** Opening Data supplied block **

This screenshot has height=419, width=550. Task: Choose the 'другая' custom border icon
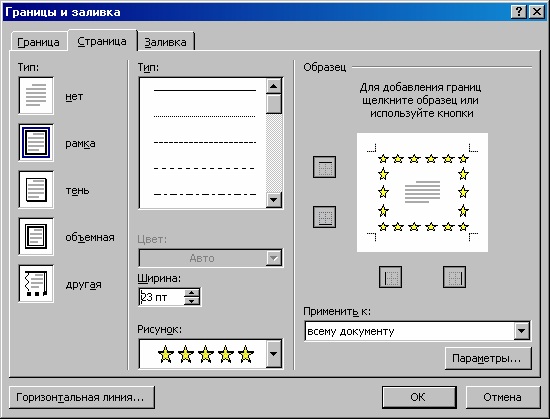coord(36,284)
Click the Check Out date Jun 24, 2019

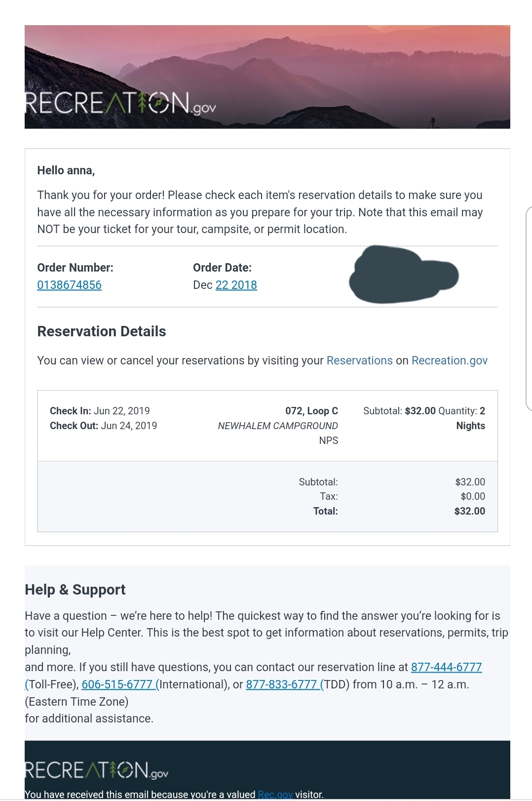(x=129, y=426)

** Closing Data supplied block **
** Opening Data supplied block **

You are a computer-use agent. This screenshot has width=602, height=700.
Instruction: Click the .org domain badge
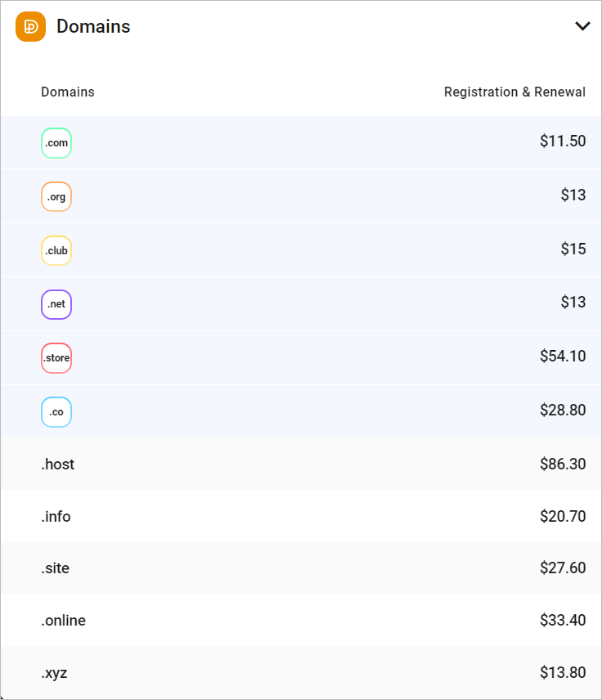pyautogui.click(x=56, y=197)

** Closing Data supplied block **
** Opening Data supplied block **

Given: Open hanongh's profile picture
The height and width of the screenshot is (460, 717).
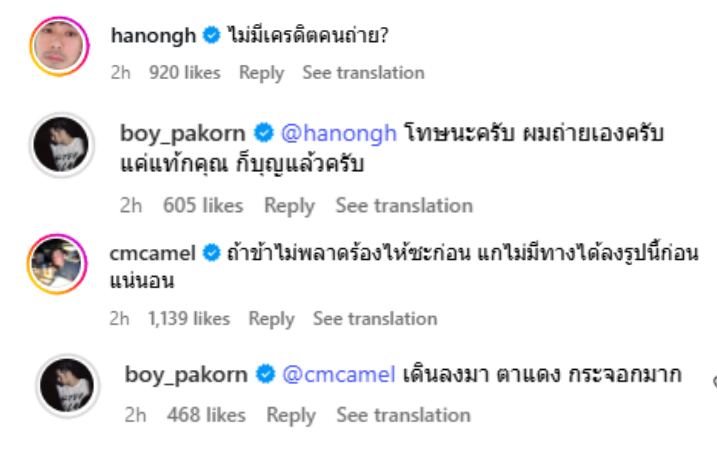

** Closing Data supplied block **

Starting at the line that has "Given: Open hanongh's profile picture" in the records above, restate word for word every line until the one that has "The height and", and include that one as well.

Response:
Given: Open hanongh's profile picture
The height and width of the screenshot is (460, 717).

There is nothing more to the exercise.